Reduce the basic statements.

  l = 0 : O(1)
  r = |a| : O(1)
  while l < r : O(1)
    m = (l + r)/2 : O(1)
    if a[m] == x : O(1)
      return m : O(1)
    if a[m] ≤ x : O(1)
      l = m + 1 : O(1)
    else
      r = m : O(1)
  return -1 : O(1)

Conditional Statements

O(1)
O(1)
while O(1)
  O(1)
  if O(1)
    O(1)
  if O(1)
    O(1)
  else
    O(1)
O(1)

O(1)
O(1)
while O(1)
  O(1)
  if O(1) : O(1)
    O(1)
  if O(1)
    O(1)
  else
    O(1)
O(1)

O(1)
O(1)
while O(1)
  O(1)
  O(1)
  if O(1) : O(1)
    O(1)
  else
    O(1)
O(1)

Compound Statements

O(1)
O(1)
while O(1)
  O(1) : O(1)
  O(1)
  O(1)
O(1)

O(1) + O(1) + O(1) = O(max(1, 1, 1)) = O(1)

Looping

How often does the while loop iterate?

  while l < r
    m = (l + r)/2
    if a[m] ≤ x
      l = m + 1
    else
      r = m

O(1)
O(1)
while O(1) : O(log n)
  O(1)
O(1)

O(log n)*O(1) = O(1*log n) = O(log n)

Finishing Up

O(1)
O(1)
O(log n)
O(1)

Sequential statements:
O(1) + O(1) + O(log n) + O(1) =
O(max(1, 1, log n, 1)) =
O(log n)
O(n) vs. O(log n): the second program wins!

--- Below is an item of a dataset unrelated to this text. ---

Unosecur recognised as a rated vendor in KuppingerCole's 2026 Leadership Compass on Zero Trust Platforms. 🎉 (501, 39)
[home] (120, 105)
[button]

Static Arrays vs. Dynamic Data

Once allocated at compile time, static-array size can't be changed.
- Static arrays don't work well with dynamic amounts of data.
- Run-time size information usually isn't available at compile time.
The result is usually too much wasted space or too little storage space.

Dynamic Arrays

Run-time storage management resolves static storage vs. dynamic data.
- Allocate arrays at run-time.
  - Size arrays exactly with run-time information.
  - Replace a too-small array with a larger one.

Implementation

class sequence
  Object data []
  int next-data

  append(T e)

    if next-data ≥ data.length()
      Object new-data [] = 
        new Object [data.length() + 1]
      for i = 0 to data.length() - 1
        new-data[i] = data[i]
      data = new-data

    data[next-data++] = e

Appending Costs

How much does an append cost?
- It depends. Does the sequence have extra space or not?
What's the worst-case cost for append?
- Worst case, every append resizes storage.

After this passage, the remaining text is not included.